Single-locale data parallelism

Table of contents

As we mentioned in the previous section, Data Parallelism is a style of parallel programming in which parallelism is driven by computations over collections of data elements or their indices. The main tool for this in Chapel is a forall loop – it’ll create an appropriate number of threads to execute a loop, dividing the loop’s iterations between them.

forall index in iterand   // iterating over all elements of an array or over a range of indices
{instructions}

What is the appropriate number of tasks/threads?

on a single core: single thread
on multiple cores on the same nodes: all cores, up to the number of elements or iterations
on multiple cores on multiple nodes: all cores, up to the problem size, given the data distribution

Consider a simple code test.chpl:

const n = 1e6: int;
var A: [1..n] real;
forall a in A do
  a += 1;

In this code we update all elements of the array A. The code will run on a single node, lauching as many threads as the number of available cores. It is thread-safe, meaning that no two threads are writing into the same variable at the same time.

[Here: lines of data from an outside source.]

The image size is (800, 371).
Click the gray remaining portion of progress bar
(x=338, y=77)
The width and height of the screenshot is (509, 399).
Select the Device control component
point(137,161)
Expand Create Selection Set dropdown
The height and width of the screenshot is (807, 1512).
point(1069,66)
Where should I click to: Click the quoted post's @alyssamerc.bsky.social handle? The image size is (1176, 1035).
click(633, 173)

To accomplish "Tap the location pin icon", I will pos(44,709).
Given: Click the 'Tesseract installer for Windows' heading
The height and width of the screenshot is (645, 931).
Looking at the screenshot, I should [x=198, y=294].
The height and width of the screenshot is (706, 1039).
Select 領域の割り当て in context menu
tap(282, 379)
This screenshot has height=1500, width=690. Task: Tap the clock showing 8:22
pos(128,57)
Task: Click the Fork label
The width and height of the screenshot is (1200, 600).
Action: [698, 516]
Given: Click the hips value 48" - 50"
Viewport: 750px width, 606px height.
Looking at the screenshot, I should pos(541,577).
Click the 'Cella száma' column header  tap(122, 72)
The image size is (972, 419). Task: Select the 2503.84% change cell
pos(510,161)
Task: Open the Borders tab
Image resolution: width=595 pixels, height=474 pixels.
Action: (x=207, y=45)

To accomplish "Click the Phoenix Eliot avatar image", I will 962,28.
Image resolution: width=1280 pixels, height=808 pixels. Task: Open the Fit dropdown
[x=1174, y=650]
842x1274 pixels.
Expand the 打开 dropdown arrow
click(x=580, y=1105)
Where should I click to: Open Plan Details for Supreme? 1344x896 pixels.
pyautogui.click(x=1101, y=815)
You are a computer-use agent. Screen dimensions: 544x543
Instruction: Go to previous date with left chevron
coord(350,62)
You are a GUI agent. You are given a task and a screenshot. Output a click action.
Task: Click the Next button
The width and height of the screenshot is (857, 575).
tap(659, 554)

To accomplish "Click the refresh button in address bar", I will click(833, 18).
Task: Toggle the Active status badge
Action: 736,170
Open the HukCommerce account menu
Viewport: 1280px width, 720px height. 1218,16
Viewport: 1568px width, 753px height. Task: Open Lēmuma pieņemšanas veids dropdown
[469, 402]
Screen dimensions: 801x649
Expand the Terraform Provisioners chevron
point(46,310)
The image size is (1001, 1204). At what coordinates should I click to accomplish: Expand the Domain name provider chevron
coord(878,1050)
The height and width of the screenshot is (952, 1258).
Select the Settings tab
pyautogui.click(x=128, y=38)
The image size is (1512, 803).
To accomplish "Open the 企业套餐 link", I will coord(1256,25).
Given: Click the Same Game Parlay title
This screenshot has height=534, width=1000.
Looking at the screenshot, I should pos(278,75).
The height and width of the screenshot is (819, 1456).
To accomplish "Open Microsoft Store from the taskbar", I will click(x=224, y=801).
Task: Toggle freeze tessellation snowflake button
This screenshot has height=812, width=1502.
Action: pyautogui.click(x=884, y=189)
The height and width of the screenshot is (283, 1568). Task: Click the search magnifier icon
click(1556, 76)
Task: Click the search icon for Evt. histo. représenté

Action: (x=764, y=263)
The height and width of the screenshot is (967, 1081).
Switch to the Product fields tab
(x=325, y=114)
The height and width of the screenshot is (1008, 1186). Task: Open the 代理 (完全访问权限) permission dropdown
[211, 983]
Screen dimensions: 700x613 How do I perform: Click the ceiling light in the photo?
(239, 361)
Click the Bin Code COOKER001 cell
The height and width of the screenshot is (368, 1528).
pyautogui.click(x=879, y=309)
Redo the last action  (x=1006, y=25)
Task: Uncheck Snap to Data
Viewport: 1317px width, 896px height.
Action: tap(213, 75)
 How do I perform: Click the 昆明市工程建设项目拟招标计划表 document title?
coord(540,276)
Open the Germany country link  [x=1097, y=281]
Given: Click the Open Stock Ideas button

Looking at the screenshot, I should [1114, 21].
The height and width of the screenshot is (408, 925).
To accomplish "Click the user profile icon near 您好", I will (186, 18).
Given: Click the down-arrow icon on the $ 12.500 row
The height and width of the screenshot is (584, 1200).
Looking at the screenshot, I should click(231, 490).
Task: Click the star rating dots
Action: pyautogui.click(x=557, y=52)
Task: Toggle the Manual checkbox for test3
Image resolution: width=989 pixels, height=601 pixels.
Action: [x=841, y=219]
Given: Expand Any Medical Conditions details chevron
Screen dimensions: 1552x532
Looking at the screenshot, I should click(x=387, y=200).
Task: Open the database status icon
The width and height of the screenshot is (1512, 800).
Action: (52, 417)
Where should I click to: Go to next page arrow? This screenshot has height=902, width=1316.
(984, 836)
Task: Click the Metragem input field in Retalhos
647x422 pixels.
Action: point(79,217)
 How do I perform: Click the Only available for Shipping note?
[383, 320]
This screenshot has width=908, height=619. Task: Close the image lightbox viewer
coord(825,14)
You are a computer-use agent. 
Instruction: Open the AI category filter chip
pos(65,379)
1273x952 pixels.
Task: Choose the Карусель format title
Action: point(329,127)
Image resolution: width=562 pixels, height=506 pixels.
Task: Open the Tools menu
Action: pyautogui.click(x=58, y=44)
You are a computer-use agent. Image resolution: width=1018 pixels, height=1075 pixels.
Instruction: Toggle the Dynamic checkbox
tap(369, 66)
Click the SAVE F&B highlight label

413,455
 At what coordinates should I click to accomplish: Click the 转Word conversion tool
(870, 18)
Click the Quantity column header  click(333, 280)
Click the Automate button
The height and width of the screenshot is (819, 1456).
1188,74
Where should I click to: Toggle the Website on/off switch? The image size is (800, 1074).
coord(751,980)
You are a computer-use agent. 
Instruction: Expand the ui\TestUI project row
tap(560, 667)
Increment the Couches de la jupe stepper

if we replace forall with for, we’ll get a serial loop on a sigle core
if we replace forall with coforall (we’ll study it later), we’ll create $10^6$ threads – likely an overkill!
there is also foreach that is specifically for multi-threaded parallelism and that we’ll use later on a GPU

Reduction

Consider a simple code forall.chpl that we’ll run inside a 4-core interactive job. We have a range of indices 1..1000, and they get broken into 4 groups that are processed by individual threads:

var count = 0;
forall i in 1..1000 with (+ reduce count) {   // parallel loop
  count += i;
}
writeln('count = ', count);

If we have not done so, let’s write a script shared.sh for submitting single-locale, two-core Chapel jobs:

#!/bin/bash
#SBATCH --time=0:5:0         # walltime in d-hh:mm or hh:mm:ss format
#SBATCH --mem-per-cpu=3600   # in MB
#SBATCH --ntasks=1
#SBATCH --cpus-per-task=4
#SBATCH --output=solution.out
./forall

$ chpl forall.chpl -o forall
$ sbatch shared.sh
$ cat solution.out

count = 500500

Number of cores at runtime

We computed the sum of integers from 1 to 1000 in parallel. How many cores did the code run on? Looking at the code or its output, we don’t know. Most likely, on all 4 cores available to us inside the job. But we can actually check that! Do this:

replace count += i; with count = 1;
change the last line to writeln('actual number of threads = ', count);

$ chpl forall.chpl -o forall
$ sbatch shared.sh
$ cat solution.out

actual number of threads = 4

If you see one thread, try running this code as a batch multi-core job.

Alternative syntax

We can also do parallel reduction over a loop in this way:

var count = (+ reduce forall i in 1..1000 do i**2);
writeln('count = ', count);

We can also initialize in array and do parallel reduction over all array elements:

var A = (for i in 1..1000 do i);
var count = (+ reduce A);   // multiple threads
writeln('count = ', count);

Or we could do it this way if we want to do some processing on individual elements:

var A = (for i in 1..1000 do i);
var count = (+ reduce forall a in A do a**2);
writeln('count = ', count);

Question Parallel $\pi$

Using the first version of forall.chpl (where we computed the sum of integers 1..1000) as a template, write a Chapel code to compute $\pi$ by calculating the integral numerically via summation using forall parallelism. Implement the number of intervals as config variable.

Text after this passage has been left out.